23-08-2015, 09:53
Witajcie kochani, jak zawsze moja ciekawość i zamiłowanie do tematyki związanej z tematem jaki nadałam temu wątkowi, skłoniły mnie do założenia tego wątku i do zadania tego pytania
Mam nadzieję, że nie jest to niezgodne z regulaminem, czytałam regulaminy tego forum i moim zdaniem nie naruszam żadnych zasad
Oczywiście jeśli wątek założyłam w złym dziale to serdecznie prosiłabym o przeniesienie go tam gdzie powinien być.
Chciałabym byście mogli tutaj opisać swoje spotkania z istotami, które nie są ludźmi. Mogą być to demony, anioły, duchy i tym podobne.
Być może ktoś kiedyś miał niewyjaśnione zdarzenie, spotkanie, sytuację, a dzięki historiom zawartym tutaj dowie się co mogło się wydarzyć, z czym miał do czynienia
Ja osobiście nie miałam wiele niezwykłych sytuacji, było ich zaledwie kilka
Opowiem Wam swoją historię
Kilka lat temu, zmarł ojciec mojej młodszej siostry (były partner mojej mamy). W dzień jego śmierci, stałam z mamą w kuchni.
Na blacie stał czajnik, w którym nie było wody, ale był podłączony do prądu. I nagle się włączył, oczywiście moja mama myślała, że to ja włączyłam i wszczęła awanturę, że spalę dom i nie myślę i włączam czajnik, w którym nie ma wody. I nic nie pomogły tłumaczenia, że to nie ja.
Sytuacja tego dnia powtórzyła się kilkanaście razy i ciągle to mi się dostawało. Czajnik włączał się i wyłączał.
Moja mama wzięła czajnik i zawiozła do serwisu gdzie powiedzieli, że czajnik jest sprawny i nie ma tam żadnego zwarcia.
Później dowiedzieliśmy się o tym tragicznym wydarzeniu. Nie zapomnę tego do końca życia. To była jedna z pierwszych takich sytuacji w moim życiu.

Wiersze do lokalizowania tekstu i elementów:
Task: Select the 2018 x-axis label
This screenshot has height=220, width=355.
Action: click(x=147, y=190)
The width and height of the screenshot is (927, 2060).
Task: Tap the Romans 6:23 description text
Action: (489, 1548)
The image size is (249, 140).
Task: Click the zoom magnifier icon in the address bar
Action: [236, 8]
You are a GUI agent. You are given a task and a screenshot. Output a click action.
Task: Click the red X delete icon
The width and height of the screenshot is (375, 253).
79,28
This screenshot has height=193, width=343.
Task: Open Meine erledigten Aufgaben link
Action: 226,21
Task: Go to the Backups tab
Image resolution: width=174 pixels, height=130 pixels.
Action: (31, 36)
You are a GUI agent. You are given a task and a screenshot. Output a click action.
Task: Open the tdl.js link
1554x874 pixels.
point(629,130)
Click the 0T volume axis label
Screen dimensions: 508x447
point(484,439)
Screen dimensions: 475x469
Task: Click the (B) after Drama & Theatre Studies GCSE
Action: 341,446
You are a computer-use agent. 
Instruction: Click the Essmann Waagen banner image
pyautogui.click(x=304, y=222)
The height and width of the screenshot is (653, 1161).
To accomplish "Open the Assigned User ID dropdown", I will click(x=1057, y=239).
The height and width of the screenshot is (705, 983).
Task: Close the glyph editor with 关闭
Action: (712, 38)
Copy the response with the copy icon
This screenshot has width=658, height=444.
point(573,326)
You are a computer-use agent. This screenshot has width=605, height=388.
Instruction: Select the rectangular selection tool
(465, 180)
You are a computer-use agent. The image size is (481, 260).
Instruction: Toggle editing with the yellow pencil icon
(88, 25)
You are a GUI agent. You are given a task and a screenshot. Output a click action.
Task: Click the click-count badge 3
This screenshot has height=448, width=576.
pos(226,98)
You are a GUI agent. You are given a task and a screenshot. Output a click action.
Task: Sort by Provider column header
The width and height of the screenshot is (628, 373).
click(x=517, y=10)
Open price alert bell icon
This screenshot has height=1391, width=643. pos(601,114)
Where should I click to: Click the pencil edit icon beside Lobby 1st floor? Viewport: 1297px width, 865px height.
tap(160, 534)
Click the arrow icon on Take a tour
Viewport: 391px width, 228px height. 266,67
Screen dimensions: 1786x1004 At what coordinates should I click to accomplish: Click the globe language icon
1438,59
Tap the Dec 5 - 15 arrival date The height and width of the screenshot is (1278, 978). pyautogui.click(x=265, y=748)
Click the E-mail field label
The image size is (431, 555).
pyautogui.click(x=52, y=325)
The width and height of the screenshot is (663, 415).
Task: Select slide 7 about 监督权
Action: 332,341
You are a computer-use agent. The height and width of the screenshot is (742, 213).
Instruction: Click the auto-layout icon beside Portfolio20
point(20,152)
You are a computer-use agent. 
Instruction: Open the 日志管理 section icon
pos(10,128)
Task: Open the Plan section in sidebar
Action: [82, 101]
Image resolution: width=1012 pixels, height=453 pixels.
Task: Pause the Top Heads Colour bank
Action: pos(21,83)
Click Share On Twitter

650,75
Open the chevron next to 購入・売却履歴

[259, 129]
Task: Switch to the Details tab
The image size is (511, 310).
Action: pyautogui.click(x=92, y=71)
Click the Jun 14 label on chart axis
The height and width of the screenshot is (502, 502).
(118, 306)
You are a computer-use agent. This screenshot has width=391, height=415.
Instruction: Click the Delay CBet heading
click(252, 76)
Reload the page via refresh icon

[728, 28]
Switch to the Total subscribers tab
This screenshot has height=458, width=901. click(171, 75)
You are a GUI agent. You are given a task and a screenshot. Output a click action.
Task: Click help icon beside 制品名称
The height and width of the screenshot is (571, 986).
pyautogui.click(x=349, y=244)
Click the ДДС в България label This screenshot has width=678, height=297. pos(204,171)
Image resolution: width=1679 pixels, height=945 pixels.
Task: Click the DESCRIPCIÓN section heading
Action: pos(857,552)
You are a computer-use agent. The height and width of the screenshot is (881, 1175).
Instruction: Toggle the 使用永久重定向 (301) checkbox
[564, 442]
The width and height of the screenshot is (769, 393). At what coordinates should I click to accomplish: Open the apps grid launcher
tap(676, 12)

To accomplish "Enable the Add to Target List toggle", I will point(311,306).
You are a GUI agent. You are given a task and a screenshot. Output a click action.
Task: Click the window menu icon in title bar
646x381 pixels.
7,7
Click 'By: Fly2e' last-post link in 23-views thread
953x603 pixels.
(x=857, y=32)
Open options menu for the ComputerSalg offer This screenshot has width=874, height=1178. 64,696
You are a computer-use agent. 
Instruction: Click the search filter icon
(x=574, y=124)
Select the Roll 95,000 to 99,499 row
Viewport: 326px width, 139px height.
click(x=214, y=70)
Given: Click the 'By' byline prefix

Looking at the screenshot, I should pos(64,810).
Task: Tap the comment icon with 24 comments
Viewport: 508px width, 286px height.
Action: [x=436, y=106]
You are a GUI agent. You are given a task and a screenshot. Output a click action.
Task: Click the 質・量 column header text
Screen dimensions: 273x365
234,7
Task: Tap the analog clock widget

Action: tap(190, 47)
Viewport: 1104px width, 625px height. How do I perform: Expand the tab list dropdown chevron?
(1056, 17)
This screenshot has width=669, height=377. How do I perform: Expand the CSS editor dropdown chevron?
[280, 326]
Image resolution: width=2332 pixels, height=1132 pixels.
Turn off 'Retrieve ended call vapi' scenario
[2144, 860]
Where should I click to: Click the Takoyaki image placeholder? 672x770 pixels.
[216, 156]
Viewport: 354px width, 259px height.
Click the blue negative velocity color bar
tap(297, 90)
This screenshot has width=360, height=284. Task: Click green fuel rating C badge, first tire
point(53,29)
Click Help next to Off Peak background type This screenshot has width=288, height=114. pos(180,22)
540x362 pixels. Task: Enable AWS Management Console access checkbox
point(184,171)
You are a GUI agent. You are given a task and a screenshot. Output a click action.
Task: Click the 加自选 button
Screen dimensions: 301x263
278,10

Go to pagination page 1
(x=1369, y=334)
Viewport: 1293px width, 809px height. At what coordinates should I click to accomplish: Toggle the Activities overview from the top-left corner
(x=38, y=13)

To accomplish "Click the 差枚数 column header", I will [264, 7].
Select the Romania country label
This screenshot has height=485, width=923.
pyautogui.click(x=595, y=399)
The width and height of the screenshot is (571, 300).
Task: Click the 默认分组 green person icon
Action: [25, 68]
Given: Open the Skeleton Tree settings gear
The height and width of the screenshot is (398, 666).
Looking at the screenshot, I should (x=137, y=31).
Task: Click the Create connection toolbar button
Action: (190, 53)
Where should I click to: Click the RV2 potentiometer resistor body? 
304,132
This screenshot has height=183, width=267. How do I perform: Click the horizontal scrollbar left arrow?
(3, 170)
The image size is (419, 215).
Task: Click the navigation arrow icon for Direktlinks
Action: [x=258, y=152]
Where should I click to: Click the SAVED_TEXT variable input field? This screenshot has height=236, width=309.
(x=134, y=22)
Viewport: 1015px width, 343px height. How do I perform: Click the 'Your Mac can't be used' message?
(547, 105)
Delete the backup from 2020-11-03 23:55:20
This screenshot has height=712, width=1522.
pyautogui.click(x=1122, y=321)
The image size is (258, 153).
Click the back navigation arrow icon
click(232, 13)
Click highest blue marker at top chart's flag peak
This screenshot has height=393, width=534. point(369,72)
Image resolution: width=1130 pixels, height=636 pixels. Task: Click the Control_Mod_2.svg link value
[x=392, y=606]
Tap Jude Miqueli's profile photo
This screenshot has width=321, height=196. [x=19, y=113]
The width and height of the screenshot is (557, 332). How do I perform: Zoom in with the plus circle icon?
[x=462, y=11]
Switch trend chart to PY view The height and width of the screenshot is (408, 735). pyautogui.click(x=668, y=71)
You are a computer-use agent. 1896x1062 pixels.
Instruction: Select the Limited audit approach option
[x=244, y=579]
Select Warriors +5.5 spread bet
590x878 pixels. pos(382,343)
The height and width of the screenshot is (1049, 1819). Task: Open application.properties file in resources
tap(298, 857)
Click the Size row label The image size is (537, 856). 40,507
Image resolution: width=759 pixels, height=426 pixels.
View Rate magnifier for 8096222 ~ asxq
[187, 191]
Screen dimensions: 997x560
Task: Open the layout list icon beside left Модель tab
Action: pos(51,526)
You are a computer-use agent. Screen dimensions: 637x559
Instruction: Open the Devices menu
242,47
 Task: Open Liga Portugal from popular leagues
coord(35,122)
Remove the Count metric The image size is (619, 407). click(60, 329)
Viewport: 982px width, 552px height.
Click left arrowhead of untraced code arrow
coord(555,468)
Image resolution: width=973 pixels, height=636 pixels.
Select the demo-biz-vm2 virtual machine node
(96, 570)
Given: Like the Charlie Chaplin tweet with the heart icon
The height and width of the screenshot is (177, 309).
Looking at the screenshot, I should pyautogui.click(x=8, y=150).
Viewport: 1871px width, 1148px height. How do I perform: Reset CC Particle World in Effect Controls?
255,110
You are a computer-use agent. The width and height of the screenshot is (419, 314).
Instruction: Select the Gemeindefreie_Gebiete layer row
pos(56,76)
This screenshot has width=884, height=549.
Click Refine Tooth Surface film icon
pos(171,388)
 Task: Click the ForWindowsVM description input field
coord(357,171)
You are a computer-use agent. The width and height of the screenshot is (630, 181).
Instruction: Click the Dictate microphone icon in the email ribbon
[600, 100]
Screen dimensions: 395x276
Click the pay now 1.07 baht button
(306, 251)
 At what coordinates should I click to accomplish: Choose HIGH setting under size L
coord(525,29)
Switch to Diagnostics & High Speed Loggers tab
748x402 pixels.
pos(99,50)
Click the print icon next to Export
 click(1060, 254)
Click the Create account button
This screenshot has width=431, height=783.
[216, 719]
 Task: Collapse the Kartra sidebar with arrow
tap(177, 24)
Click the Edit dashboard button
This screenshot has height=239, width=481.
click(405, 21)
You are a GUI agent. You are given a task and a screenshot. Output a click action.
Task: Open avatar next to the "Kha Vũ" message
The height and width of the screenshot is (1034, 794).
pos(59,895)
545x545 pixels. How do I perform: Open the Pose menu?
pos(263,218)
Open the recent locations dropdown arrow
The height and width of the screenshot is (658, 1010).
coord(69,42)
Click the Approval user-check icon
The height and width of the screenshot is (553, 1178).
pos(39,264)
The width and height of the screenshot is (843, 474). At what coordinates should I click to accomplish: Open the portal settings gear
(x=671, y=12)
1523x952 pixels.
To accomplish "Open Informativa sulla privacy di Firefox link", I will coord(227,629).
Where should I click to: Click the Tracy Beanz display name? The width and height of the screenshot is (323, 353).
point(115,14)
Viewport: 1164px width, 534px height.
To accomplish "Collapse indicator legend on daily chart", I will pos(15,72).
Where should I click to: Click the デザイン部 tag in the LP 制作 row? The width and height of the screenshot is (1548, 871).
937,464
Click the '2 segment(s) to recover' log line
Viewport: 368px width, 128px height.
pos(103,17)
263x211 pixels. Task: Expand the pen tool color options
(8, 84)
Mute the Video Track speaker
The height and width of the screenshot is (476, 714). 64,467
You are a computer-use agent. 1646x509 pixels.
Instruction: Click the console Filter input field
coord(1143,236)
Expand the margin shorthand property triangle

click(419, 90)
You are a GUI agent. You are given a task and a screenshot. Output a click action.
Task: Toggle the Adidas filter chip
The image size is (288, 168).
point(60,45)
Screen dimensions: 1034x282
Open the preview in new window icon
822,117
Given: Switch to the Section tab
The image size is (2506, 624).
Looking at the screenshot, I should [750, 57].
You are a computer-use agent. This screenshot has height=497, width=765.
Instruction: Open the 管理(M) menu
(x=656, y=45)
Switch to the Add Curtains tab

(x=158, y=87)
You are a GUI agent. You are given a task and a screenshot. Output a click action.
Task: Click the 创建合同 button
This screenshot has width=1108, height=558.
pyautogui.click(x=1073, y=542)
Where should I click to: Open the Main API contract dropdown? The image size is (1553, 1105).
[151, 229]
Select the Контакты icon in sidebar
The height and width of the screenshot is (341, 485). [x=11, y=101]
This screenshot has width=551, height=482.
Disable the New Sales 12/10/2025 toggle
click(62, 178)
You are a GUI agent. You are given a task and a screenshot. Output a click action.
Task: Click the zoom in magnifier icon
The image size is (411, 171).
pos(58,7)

Zestaw zadań:
[a] Co według wpisu na forum stwierdzono w serwisie, do którego zawieziono czajnik?
[b] Proszę streścić wpis na forum w dwóch zdaniach.
Wiersze danych nie mają w tym przypadku żadnego zastosowania.

Odpowiedzi do zadań:
[a] Stwierdzono, że czajnik jest sprawny i nie ma w nim żadnego zwarcia.

[b] Wpis na forum zachęca do opisywania spotkań z istotami, które nie są ludźmi, takimi jak demony, anioły czy duchy. Jako przykład przytoczono historię pustego czajnika, który w dniu śmierci ojca młodszej siostry wielokrotnie sam się włączał i wyłączał, choć w serwisie uznano go za sprawny.